FRA-1 as a driver of tumour heterogeneity: a nexus between oncogenes and embryonic signalling pathways in cancer

Abstract

Tumour heterogeneity is a major factor undermining the success of therapies targeting metastatic cancer. Two major theories are thought to explain the phenomenon of heterogeneity in cancer--clonal evolution and cell plasticity. In this review, we examine a growing body of work implicating the transcription factor FOS-related antigen 1 (FRA-1) as a central node in tumour cell plasticity networks, and discuss mechanisms regulating its activity in cancer cells. We also discuss evidence from the FRA-1 perspective supporting the notion that clonal selection and cell plasticity represent two sides of the same coin. We propose that FRA-1-overexpressing clones featuring high plasticity undergo positive selection during consecutive stages of multistep tumour progression. This model underscores a potential mechanism through which tumour cells retaining elevated levels of plasticity acquire a selective advantage over other clonal populations within a tumour.
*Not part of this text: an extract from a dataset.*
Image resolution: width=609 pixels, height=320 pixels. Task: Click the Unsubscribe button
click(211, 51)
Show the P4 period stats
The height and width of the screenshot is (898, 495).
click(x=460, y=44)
Figure 1. Mechanisms regulating FRA-1 accumulation in tumour cells.

Transcription of the FRA-1 gene, FOSL1, is regulated by various transcription factors that bind to its promoter and/or intron 1, as well as by chromatin remodelling factors. Once transcribed, FOSL1 transcripts can be targeted for degradation by several species of miRNAs. The FRA-1 protein itself is highly labile and is targeted to the proteasome for destruction through an ubiquitin-independent route. This process is antagonized by phosphorylation of FRA-1 by MEK-ERK-RSK or PKCθ-SPAK1 induced.

Figure 2. Interactions between FRA-1 and EMT-TF/miR loops.

(a) FRA-1 can directly regulate transcription of ZEB proteins, which control cell plasticity by operating in a double-negative feedback loop with miR-200 family members. Expression of FRA-1 is repressed by p53-inducible miR-34, which acts in a double-negative feedback loop with SNAIL1. (b) Identification of a potential miR-200 recognition element in the 3′-UTR of FOSL1.

Figure 3. Contribution of FRA-1 to tumour cell plasticity control during cancer progression.

In this model, positive selection of tumour cell clones overexpressing FRA-1 during cancer progression is predicted to generate EMT-committed cell populations. The enhanced plasticity of these populations may then contribute to tumour heterogeneity, by enabling epithelial or mesenchymal phenotypes to be adopted in response to micro-environmental cues.